**EXCERPT**:
** begin **
Hello, Just a short backgrounder to say that this question arose this
past weekend at a Perl6 Meetup (Oakland, CA). Specifically we were
looking at how to write a Perl6 version of some introductory Perl5
code in "Learning Perl", 7th Edition by Tom Phoenix, brian d foy,
Randal L. Schwartz:

#Perl 5 code below:
while (<>) {
  chomp;
  print join("\t", (split /:/)[0, 2, 1, 5] ), "\n";
}

https://www.oreilly.com/library/view/learning-perl-7th/9781491954317/ch01.html

(Thanks to Joseph Brenner for organizing the Perl6 Meetup).






On Mon, Jul 29, 2019 at 2:09 AM Elizabeth Mattijsen <l...@dijkmat.nl> wrote:
>
> Also, you can make this conditional:  show me all the comment lines of a 
> source file:
>
>
> $ perl6 -e '.say if .starts-with('#') for lines' source-file
>
>
> > On 29 Jul 2019, at 10:06, Richard Hainsworth <rnhainswo...@gmail.com> wrote:
> >
> > Also no need for all the brackets
> >
> > .say for lines;
> >
> > This is quite idiomatic Perl 6 and not golfing
> >
> > On Mon, 29 Jul 2019, 07:13 Joseph Brenner, <doom...@gmail.com> wrote:
> > > Hmmm. I would expect that to be in the Perl 5 to Perl 6 Migration Guides, 
> > > but I do not see it there.
** end **
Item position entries
** begin **
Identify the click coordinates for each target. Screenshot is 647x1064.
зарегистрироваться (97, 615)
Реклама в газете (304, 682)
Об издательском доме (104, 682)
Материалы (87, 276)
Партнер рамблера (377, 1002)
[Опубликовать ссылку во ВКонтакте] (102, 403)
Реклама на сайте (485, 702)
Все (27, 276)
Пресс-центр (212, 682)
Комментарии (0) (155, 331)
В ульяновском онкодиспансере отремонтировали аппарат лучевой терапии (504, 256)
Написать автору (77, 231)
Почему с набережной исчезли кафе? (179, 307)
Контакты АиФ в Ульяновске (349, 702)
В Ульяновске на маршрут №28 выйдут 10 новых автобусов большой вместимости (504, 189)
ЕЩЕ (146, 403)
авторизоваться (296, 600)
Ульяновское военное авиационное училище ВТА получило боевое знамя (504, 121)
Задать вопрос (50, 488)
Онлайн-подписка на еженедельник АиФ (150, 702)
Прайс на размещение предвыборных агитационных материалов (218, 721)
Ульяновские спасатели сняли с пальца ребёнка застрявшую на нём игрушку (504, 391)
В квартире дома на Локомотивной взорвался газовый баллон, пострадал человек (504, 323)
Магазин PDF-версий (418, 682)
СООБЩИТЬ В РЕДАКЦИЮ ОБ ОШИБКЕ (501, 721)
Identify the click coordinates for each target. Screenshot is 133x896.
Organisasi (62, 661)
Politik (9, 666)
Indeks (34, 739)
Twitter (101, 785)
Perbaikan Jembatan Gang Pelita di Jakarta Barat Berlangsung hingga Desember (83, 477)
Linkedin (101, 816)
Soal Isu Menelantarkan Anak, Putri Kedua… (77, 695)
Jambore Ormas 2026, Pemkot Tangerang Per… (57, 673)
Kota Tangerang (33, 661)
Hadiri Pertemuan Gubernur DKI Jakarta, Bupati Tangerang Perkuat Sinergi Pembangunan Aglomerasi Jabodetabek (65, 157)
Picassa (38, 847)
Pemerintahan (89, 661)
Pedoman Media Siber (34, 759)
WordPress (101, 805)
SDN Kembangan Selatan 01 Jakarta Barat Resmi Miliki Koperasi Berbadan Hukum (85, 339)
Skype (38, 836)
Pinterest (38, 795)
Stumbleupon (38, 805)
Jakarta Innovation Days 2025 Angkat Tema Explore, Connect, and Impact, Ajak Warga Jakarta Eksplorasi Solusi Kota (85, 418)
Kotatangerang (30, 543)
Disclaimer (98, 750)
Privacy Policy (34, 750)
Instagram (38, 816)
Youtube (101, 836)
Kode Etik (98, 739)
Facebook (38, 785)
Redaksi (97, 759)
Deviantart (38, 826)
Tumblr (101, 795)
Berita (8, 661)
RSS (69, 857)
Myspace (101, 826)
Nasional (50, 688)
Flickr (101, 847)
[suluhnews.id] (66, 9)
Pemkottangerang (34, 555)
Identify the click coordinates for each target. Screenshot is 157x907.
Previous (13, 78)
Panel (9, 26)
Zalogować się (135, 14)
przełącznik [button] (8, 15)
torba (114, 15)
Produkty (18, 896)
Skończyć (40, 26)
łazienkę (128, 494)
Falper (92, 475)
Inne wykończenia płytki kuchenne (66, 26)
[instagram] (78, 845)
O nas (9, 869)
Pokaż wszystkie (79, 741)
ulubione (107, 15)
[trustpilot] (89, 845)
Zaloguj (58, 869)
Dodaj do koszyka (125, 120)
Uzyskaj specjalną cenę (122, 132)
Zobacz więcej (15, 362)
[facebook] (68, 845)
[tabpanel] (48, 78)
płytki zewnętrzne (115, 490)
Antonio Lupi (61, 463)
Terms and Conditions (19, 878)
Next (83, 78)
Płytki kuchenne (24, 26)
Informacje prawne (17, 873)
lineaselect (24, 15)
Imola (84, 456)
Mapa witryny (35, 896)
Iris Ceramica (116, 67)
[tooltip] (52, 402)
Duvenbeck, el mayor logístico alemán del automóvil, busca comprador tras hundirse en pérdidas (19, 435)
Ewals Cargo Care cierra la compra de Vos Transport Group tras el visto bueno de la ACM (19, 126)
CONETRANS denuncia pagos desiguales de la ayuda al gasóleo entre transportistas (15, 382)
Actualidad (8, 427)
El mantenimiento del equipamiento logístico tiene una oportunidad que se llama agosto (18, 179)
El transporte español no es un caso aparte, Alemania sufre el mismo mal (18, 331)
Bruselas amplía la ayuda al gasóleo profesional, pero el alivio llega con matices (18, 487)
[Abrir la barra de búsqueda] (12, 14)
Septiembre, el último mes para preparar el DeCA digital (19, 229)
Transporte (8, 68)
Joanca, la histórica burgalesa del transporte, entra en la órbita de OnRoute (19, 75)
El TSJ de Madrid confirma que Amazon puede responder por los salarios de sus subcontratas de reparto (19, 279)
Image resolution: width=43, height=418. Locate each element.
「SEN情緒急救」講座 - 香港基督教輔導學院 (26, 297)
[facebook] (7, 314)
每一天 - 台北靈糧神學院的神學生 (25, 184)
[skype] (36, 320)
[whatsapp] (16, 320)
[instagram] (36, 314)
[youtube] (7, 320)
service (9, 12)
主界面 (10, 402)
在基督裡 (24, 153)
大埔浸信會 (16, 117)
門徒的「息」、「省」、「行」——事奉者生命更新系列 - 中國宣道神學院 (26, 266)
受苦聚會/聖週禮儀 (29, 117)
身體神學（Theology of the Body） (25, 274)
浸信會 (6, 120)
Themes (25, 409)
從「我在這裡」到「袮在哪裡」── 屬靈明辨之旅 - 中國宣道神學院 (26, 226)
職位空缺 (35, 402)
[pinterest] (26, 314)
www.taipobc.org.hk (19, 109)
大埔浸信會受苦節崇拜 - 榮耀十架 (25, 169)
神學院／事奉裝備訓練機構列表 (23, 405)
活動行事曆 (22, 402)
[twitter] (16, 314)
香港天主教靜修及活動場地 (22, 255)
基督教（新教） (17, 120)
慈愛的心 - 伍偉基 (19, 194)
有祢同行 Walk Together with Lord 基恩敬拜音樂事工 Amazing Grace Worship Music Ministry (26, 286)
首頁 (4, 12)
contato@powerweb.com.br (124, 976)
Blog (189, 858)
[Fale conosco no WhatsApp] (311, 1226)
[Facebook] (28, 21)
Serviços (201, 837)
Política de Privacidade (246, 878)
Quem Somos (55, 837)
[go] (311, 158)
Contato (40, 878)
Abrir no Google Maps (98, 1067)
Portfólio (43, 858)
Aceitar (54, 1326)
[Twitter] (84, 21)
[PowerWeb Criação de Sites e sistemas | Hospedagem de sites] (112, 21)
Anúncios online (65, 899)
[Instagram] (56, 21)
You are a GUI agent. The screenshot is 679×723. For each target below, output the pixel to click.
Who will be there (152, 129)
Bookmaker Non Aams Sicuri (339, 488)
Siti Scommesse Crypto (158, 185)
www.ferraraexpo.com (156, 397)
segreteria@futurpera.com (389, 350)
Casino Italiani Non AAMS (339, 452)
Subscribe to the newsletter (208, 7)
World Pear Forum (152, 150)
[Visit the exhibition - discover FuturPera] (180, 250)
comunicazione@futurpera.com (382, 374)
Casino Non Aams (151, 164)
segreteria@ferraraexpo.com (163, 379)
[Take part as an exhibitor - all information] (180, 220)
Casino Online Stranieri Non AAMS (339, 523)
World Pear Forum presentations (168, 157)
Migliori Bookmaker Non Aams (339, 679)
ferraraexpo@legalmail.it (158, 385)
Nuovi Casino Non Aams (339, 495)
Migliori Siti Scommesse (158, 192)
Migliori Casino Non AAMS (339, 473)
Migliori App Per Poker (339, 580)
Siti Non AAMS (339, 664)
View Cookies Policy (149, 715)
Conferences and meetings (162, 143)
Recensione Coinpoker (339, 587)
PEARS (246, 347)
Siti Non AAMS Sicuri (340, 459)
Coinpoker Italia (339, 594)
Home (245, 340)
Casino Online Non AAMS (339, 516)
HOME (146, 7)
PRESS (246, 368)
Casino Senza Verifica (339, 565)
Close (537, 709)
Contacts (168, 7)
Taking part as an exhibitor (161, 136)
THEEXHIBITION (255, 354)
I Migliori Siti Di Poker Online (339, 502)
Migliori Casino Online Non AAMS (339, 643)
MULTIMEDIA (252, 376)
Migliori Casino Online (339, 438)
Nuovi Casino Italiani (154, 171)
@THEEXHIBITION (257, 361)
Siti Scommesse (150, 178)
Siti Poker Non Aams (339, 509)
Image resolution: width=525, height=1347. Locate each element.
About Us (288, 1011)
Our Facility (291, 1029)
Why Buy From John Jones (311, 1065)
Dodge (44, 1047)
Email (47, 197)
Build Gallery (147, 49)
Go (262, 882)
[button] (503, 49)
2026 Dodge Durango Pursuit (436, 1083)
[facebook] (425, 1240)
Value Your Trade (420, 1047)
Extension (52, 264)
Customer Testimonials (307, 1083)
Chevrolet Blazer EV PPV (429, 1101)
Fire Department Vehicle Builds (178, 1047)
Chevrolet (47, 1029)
** end **
**WORK INSTRUCTIONS**:
• A. Answer these questions about the mailing-list excerpt:
(i) In what city was the Perl6 Meetup held?
(ii) Which edition of "Learning Perl" contained the introductory code?
(iii) What one-line statement does Richard Hainsworth offer as idiomatic Perl 6?
• B. Rewrite the entries from the line that has "[tabpanel] (48, 78)" through the line that has "Joanca, la histórica", adding -21 to every coordinate.

**RESULTS OF THE EXERCISE**:
• A.
(i) Oakland, CA
(ii) The 7th Edition
(iii) .say for lines;

• B.
[tabpanel] (27, 57)
płytki zewnętrzne (94, 469)
Antonio Lupi (40, 442)
Terms and Conditions (-2, 857)
Next (62, 57)
Płytki kuchenne (3, 5)
Informacje prawne (-4, 852)
lineaselect (3, -6)
Imola (63, 435)
Mapa witryny (14, 875)
Iris Ceramica (95, 46)
[tooltip] (31, 381)
Duvenbeck, el mayor logístico alemán del automóvil, busca comprador tras hundirse en pérdidas (-2, 414)
Ewals Cargo Care cierra la compra de Vos Transport Group tras el visto bueno de la ACM (-2, 105)
CONETRANS denuncia pagos desiguales de la ayuda al gasóleo entre transportistas (-6, 361)
Actualidad (-13, 406)
El mantenimiento del equipamiento logístico tiene una oportunidad que se llama agosto (-3, 158)
El transporte español no es un caso aparte, Alemania sufre el mismo mal (-3, 310)
Bruselas amplía la ayuda al gasóleo profesional, pero el alivio llega con matices (-3, 466)
[Abrir la barra de búsqueda] (-9, -7)
Septiembre, el último mes para preparar el DeCA digital (-2, 208)
Transporte (-13, 47)
Joanca, la histórica burgalesa del transporte, entra en la órbita de OnRoute (-2, 54)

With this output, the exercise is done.